*** Dataset entries Section Begins ***

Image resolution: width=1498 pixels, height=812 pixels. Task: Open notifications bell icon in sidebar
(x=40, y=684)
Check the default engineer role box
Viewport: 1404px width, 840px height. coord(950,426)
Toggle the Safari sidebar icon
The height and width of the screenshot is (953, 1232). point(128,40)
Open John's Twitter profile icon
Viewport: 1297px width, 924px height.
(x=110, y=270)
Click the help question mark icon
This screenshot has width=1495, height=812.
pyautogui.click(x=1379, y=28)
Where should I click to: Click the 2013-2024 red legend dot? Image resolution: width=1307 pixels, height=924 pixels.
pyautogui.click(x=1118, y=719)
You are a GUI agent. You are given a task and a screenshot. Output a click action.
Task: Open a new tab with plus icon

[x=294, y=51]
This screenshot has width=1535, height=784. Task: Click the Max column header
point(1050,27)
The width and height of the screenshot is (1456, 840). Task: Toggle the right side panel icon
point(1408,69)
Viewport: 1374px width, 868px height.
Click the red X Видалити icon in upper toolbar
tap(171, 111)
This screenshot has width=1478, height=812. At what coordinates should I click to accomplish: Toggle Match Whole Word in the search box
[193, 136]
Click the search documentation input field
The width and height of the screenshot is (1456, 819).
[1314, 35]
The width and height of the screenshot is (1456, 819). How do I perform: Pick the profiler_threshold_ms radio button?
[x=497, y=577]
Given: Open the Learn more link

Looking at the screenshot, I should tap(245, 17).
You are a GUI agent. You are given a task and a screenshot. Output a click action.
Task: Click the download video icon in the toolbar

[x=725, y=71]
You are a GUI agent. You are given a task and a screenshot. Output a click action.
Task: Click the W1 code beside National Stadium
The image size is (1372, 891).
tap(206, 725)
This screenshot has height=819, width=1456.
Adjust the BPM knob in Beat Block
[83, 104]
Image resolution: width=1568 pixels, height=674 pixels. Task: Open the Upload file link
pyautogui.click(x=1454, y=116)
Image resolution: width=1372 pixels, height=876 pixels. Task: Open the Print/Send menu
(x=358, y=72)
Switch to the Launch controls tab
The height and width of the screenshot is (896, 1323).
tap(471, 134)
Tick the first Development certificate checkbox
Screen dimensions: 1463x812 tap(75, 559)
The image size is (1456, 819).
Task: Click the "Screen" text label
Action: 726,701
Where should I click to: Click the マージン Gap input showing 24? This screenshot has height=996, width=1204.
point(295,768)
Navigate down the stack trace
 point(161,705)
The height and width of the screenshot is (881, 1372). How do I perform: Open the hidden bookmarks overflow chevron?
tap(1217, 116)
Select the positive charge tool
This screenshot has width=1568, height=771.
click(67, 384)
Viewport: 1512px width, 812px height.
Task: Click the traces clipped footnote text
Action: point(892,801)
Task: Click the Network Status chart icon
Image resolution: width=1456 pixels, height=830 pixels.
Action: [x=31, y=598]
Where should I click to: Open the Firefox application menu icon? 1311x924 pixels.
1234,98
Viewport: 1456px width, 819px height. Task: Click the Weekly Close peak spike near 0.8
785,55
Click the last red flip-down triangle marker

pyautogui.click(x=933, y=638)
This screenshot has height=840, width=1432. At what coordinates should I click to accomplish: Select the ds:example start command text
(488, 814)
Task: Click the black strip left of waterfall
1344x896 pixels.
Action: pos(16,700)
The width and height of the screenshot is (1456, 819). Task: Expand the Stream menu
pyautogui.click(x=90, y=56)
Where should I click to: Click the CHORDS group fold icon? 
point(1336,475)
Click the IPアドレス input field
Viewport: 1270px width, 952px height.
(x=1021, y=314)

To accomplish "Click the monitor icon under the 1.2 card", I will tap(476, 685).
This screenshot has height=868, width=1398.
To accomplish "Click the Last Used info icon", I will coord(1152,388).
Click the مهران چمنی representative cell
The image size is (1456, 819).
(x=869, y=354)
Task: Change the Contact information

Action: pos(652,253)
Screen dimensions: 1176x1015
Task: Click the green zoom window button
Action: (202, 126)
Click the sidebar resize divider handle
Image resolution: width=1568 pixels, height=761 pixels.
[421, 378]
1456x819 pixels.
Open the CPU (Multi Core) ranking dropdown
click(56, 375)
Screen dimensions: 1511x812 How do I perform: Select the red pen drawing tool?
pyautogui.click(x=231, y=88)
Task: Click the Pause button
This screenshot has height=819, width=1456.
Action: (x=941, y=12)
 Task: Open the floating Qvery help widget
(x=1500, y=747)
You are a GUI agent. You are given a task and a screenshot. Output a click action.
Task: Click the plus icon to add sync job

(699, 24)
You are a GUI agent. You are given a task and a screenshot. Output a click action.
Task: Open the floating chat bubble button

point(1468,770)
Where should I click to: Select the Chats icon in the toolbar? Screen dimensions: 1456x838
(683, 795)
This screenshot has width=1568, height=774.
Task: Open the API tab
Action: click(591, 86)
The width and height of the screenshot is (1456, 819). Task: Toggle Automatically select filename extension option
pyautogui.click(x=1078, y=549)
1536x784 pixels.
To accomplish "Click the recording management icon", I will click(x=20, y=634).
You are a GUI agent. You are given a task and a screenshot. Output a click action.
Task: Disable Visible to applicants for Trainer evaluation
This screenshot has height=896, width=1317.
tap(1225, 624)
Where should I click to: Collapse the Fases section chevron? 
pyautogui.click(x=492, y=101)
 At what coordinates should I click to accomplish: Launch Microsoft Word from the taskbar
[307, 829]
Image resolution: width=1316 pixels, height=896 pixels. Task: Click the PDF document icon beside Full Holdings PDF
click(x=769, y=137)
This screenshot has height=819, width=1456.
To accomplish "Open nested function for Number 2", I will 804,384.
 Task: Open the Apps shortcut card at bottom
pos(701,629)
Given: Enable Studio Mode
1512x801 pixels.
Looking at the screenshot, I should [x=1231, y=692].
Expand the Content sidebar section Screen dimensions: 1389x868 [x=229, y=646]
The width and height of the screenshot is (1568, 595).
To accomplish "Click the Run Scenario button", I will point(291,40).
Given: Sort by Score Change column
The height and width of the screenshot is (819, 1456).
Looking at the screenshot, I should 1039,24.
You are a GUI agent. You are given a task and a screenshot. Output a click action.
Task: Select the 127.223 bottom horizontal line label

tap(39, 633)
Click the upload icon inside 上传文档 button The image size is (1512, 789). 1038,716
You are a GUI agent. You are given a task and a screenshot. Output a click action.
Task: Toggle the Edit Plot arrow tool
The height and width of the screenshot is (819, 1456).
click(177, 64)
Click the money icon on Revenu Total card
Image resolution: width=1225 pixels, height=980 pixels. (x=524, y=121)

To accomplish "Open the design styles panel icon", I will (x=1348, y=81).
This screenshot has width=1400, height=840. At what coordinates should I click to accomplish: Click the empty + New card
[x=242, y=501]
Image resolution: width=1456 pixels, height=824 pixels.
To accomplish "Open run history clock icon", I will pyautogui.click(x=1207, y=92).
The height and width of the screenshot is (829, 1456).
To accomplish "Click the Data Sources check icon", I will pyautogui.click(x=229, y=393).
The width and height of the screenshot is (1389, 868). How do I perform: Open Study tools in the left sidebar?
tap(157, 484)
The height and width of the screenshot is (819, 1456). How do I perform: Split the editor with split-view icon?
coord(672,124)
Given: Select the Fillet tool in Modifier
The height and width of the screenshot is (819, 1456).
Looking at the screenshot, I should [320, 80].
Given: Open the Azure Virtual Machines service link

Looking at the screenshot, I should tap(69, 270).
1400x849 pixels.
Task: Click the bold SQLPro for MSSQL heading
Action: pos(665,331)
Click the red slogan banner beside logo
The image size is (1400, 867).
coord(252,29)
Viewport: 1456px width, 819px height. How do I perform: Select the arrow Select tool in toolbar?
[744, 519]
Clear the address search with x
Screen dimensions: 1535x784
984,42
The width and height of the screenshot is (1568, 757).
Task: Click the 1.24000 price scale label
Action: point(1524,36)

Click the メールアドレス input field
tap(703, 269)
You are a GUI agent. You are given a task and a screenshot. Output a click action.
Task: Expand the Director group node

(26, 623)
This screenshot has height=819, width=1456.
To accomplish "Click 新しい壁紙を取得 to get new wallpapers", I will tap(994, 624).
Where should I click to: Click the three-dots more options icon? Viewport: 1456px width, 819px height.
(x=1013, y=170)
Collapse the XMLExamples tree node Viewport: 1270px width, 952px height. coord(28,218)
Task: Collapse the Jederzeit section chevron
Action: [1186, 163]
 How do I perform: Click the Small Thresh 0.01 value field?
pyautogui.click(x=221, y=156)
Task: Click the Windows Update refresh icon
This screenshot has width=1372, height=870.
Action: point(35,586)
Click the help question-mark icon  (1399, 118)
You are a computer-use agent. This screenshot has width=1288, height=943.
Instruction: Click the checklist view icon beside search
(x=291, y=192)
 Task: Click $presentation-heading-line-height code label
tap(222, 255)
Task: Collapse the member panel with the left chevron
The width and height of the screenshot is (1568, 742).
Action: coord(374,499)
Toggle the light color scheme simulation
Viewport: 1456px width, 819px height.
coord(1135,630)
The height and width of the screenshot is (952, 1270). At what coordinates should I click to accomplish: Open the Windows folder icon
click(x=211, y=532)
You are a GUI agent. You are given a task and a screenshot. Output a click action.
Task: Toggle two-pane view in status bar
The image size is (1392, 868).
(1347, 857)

*** Dataset entries Section Ends ***

*Task details*:
Copy out all lines above holding "question".

*Response area*:
Click the help question mark icon
Click the help question-mark icon  (1399, 118)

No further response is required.